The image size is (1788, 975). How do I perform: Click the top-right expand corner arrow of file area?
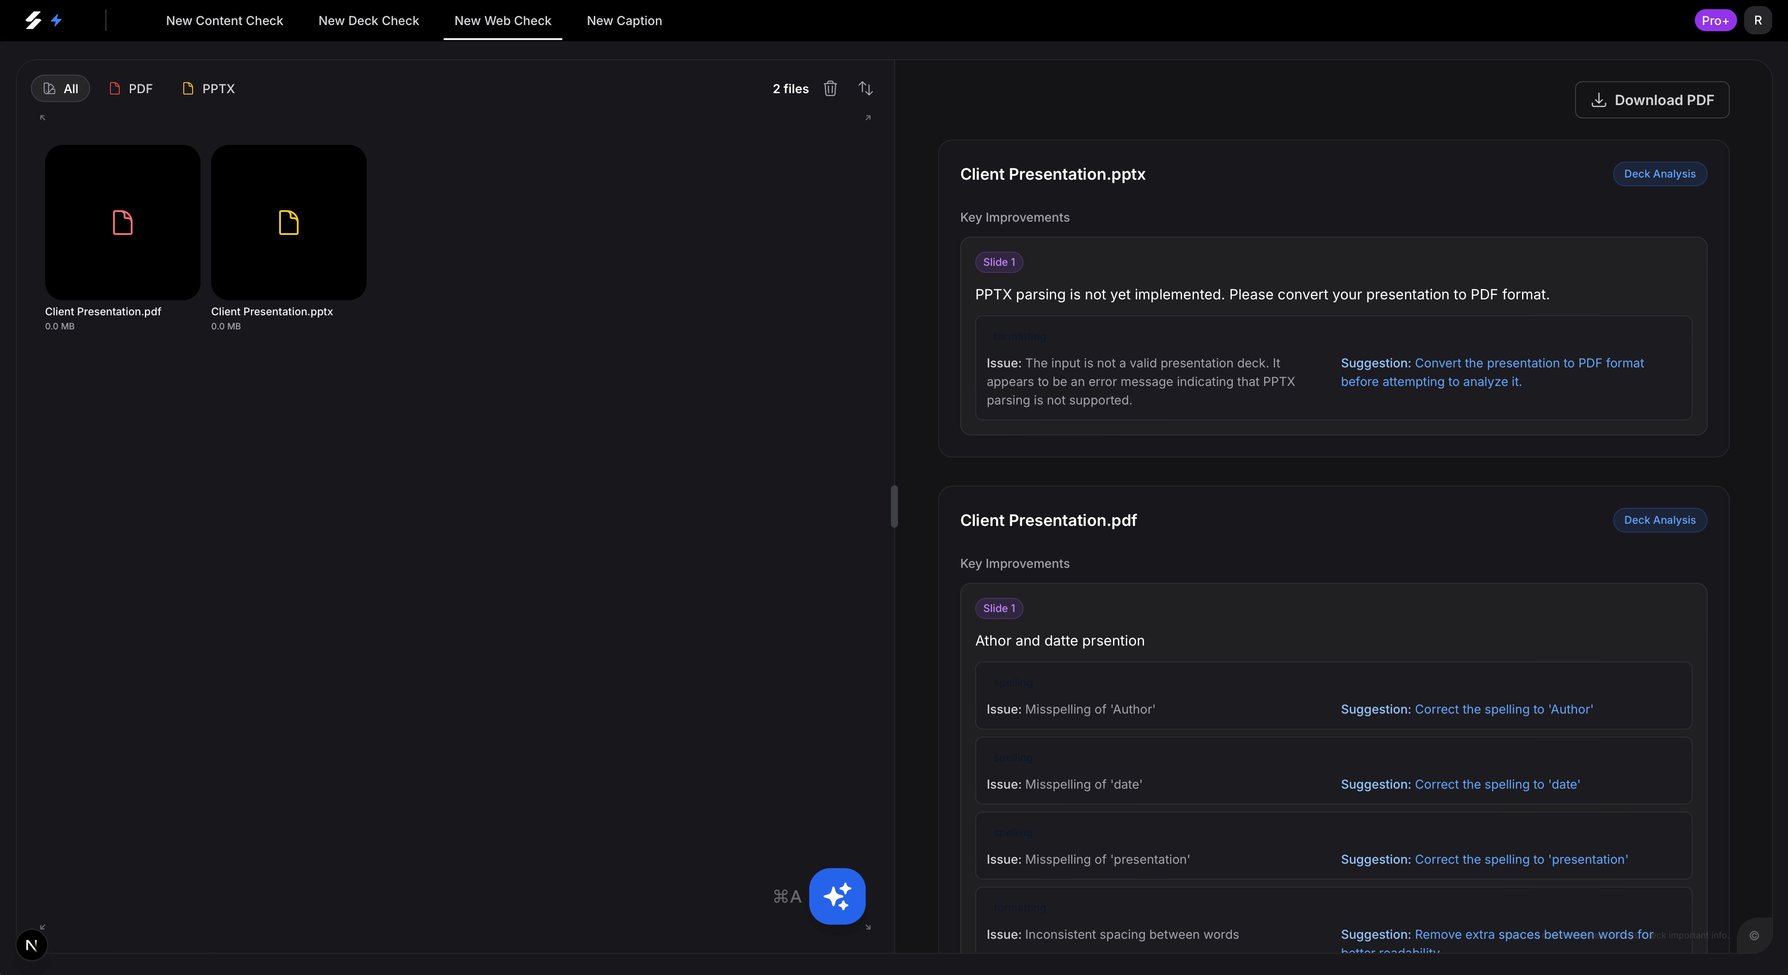pyautogui.click(x=868, y=117)
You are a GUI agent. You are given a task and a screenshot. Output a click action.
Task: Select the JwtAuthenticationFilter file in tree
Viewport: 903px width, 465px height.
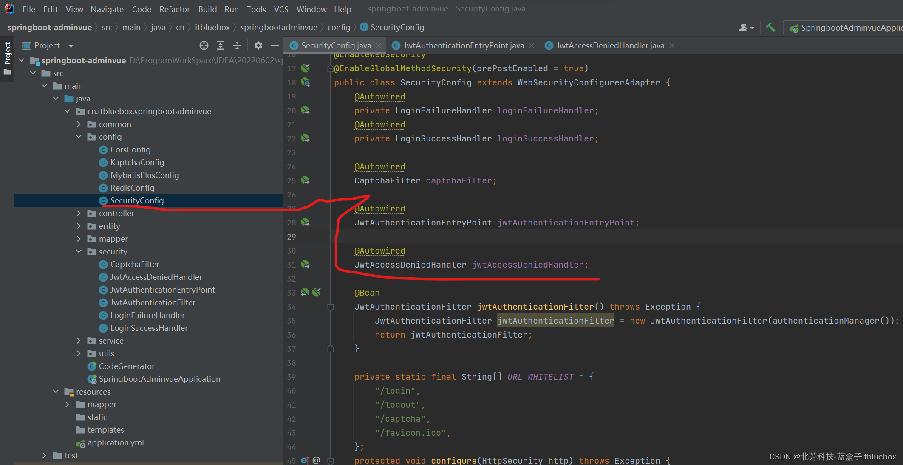[153, 302]

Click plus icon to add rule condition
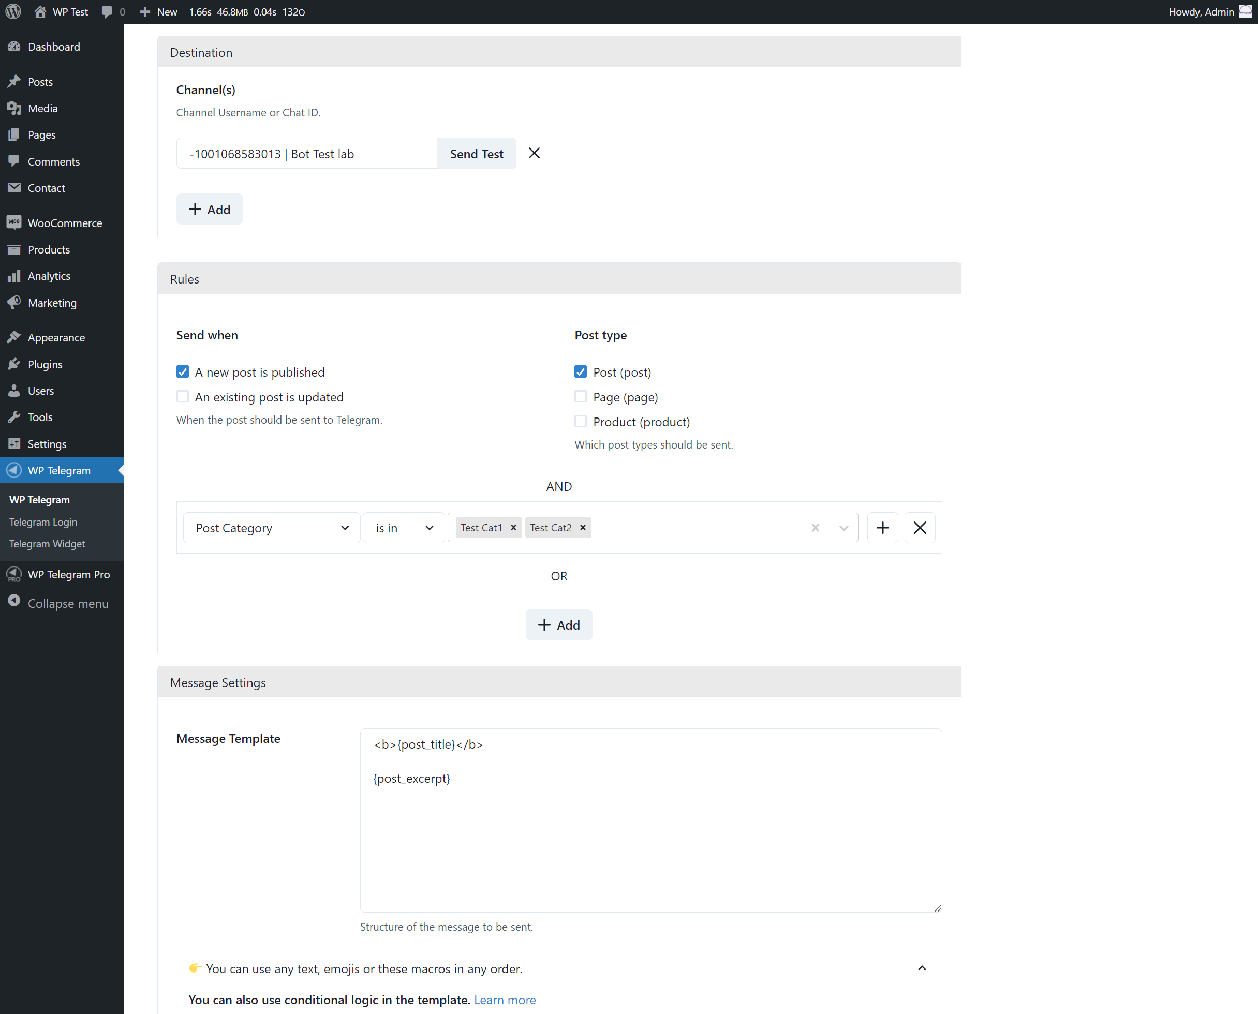[x=882, y=527]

## Exercise directions
Your copy must consist solely of the lines from the one containing "Viewport: 903px width, 465px height." through the final line of the material above, transcribed exactly, with the pictures left out.

## Solution
Viewport: 903px width, 465px height.
[153, 302]

Click plus icon to add rule condition
[x=882, y=527]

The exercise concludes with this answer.